* GIVEN EXERCISE *
Rewrite the records below, swapping "Open" for "Launch" wherever it occurs and keeping everything else the same. Leave out the pictures.

* RECORDS PROVIDED *
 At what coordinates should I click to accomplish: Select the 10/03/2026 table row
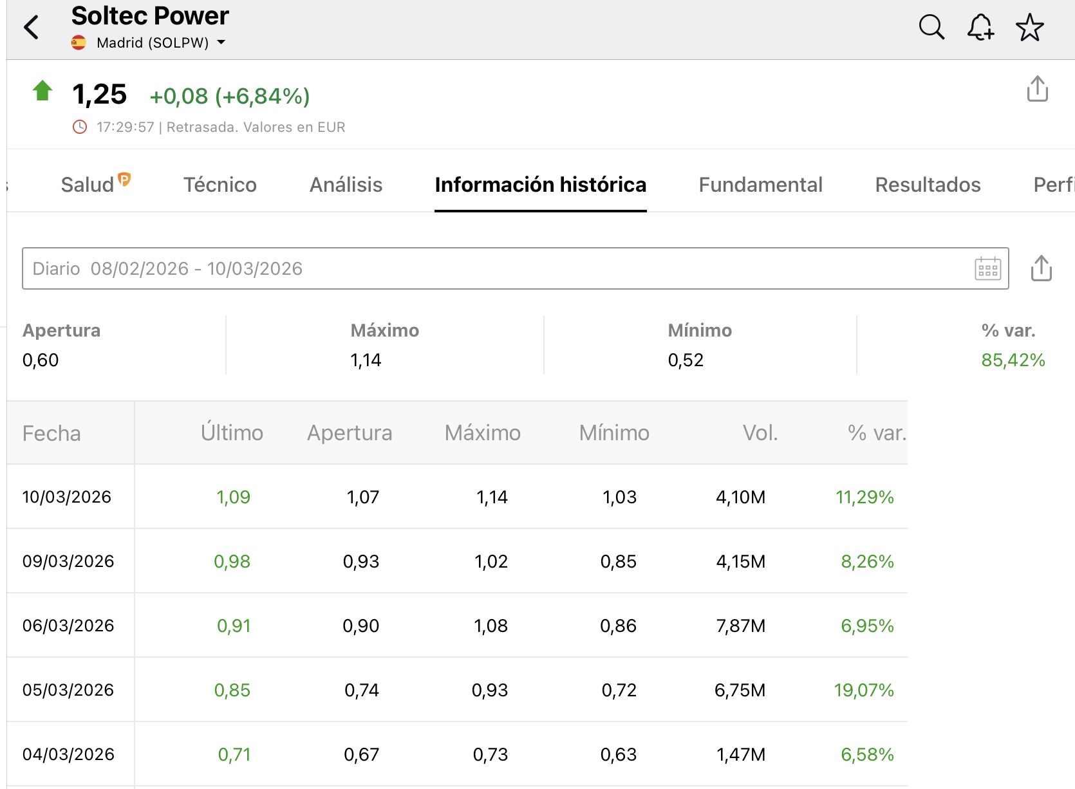[x=67, y=497]
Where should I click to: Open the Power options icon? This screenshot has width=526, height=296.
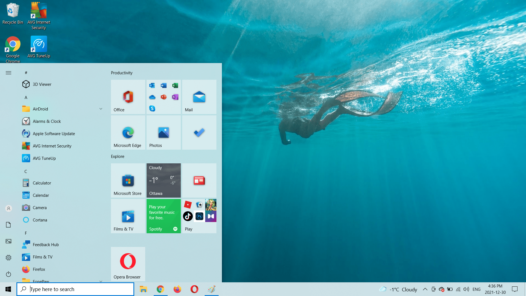(x=8, y=274)
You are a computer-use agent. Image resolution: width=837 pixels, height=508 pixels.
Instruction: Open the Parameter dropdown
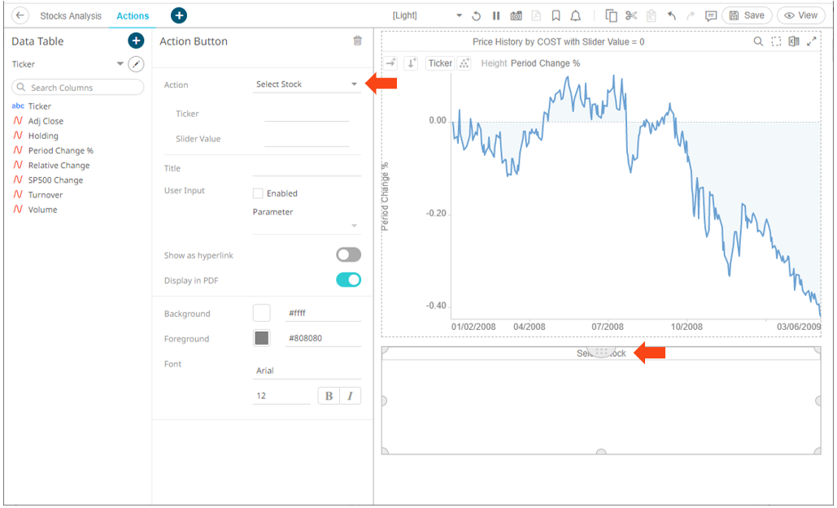pyautogui.click(x=307, y=225)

* RESPONSE TO THIS TASK *
 At what coordinates should I click to accomplish: Select the 10/03/2026 table row
[x=67, y=497]
Where should I click to: Launch the Power options icon? This screenshot has width=526, height=296.
(x=8, y=274)
You are a computer-use agent. Image resolution: width=837 pixels, height=508 pixels.
Instruction: Launch the Parameter dropdown
pyautogui.click(x=307, y=225)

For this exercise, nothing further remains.